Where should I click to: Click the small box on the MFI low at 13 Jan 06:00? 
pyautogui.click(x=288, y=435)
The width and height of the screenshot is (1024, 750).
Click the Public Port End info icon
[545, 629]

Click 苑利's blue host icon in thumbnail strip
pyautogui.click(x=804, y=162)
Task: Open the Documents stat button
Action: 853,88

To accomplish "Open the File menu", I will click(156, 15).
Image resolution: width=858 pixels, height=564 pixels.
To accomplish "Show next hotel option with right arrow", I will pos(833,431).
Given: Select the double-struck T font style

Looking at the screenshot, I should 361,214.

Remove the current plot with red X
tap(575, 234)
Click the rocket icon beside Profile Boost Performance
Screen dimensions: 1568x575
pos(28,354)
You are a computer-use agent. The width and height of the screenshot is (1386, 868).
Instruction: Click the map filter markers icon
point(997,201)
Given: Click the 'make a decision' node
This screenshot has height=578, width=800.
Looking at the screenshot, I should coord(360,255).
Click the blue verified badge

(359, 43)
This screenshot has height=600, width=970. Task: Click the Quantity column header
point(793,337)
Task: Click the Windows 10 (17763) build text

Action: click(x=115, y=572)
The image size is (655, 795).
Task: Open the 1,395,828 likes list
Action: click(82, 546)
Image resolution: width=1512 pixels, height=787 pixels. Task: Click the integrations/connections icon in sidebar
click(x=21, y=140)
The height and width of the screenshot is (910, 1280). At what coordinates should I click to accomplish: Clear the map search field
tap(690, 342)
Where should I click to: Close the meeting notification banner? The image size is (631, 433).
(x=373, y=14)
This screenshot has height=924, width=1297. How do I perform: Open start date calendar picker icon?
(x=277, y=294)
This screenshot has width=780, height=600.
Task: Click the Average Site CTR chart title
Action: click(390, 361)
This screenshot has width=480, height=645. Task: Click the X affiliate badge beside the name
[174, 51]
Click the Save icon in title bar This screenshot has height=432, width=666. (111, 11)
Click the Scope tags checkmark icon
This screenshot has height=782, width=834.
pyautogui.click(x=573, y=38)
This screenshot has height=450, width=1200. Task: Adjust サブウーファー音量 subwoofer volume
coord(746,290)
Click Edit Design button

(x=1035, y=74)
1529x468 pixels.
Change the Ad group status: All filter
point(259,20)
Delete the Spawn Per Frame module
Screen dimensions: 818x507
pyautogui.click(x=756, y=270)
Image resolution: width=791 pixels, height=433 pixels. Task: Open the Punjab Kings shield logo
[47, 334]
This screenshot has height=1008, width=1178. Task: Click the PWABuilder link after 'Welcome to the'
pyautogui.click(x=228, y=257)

= The task =
Beginning at the line containing "This screenshot has height=1008, width=1178." and continuing through the end of the records, reproduce each line, requests included, with 42 added to every coordinate in the answers.

= The answer =
This screenshot has height=1008, width=1178. Task: Click the PWABuilder link after 'Welcome to the'
pyautogui.click(x=270, y=299)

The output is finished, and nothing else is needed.